The querying can also be used to find the final row in a column in order to calculate the entire column. For example, to calculate the entire "2017 Rank Score" column:

from excelformula import *

db = MySqlDatabase("<host>", "<username>", "<password>", "<database name>")
cache = Cache()
s = FormulaSolver(db, cache)

header_cell = db.find_text("2017 Rank Score")[0]
start_cell = header_cell.increment_row()
end_cell = db.get_final_cell_in_col(header_cell)

col_result = s.calculate_column(cell1, cell2)

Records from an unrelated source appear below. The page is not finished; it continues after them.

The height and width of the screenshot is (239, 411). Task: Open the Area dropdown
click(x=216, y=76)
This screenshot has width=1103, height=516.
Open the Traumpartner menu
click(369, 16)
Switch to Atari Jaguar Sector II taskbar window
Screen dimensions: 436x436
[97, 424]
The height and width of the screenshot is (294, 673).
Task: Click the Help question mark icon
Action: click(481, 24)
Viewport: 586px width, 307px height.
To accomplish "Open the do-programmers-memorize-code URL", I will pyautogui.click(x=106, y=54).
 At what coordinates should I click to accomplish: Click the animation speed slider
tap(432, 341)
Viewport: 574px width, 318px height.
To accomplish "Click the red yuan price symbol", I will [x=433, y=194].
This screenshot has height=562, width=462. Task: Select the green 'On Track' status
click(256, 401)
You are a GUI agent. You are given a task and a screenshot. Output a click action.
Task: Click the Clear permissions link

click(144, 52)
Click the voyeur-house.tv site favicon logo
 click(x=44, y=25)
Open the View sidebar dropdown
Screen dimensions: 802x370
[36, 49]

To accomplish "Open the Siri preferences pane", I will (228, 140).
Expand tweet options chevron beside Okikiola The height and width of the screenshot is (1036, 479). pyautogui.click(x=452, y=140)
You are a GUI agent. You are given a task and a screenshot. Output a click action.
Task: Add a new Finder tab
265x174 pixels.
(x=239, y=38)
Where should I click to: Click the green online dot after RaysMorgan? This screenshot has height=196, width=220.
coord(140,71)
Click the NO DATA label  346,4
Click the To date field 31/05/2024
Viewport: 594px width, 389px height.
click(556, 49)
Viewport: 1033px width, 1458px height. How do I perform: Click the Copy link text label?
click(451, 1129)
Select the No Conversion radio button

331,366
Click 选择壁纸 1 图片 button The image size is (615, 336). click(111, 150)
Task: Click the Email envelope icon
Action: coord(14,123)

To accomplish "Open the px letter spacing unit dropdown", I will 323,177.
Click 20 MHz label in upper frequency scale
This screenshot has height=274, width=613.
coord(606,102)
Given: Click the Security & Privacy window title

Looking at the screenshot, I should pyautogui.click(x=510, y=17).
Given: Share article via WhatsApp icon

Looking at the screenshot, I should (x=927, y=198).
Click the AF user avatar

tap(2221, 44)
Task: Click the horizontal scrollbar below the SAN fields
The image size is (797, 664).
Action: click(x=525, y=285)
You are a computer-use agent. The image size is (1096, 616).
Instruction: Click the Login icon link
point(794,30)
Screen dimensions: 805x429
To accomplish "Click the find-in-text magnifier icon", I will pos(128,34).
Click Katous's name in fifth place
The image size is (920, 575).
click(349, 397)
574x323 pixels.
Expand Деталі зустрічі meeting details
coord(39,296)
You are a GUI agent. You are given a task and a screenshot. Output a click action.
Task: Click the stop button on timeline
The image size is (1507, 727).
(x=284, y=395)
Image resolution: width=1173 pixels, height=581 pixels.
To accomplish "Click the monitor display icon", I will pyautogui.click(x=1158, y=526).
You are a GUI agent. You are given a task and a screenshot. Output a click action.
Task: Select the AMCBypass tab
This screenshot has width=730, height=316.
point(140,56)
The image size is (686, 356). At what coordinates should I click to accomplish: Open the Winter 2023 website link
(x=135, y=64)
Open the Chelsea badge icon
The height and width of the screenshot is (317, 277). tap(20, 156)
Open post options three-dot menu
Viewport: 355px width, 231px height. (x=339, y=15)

Note that there is currently an issue with formulas that causes the output dictionary to not include some column headers. All the data is intact, but some column headers are skipped randomly. I have tried to address this issue, but currently to no avail.

Using your own databse

By mocking the interface of JsonDatabase or SqlDatabase, you can implement the package for any database:

from excelformula import *

class MyCustomDatabase:
    def __init__(self):
        # initialise your database
        pass
        
    def get(self, cell):
        # return your cell's value
        return ""
        
db = MyCustomDatabase()
cache = Cache()
s = FormulaSolver(db, cache)

The same can be done with a custom cache to control the memory usage precisely.

Excel Functions

The majority of common Excel functions do work with the formulas package that this project uses. However, the following are notable exceptions:

  • INDIRECT() does not work, because it would involve rewriting the system for evaluating dependencies to include querying the database. Formula evalutaion is currently provided by formulas not excelformula where the database is connected.
  • FILTER() again does not work because it would involve significantly changing the underlying formula interpreter to support it.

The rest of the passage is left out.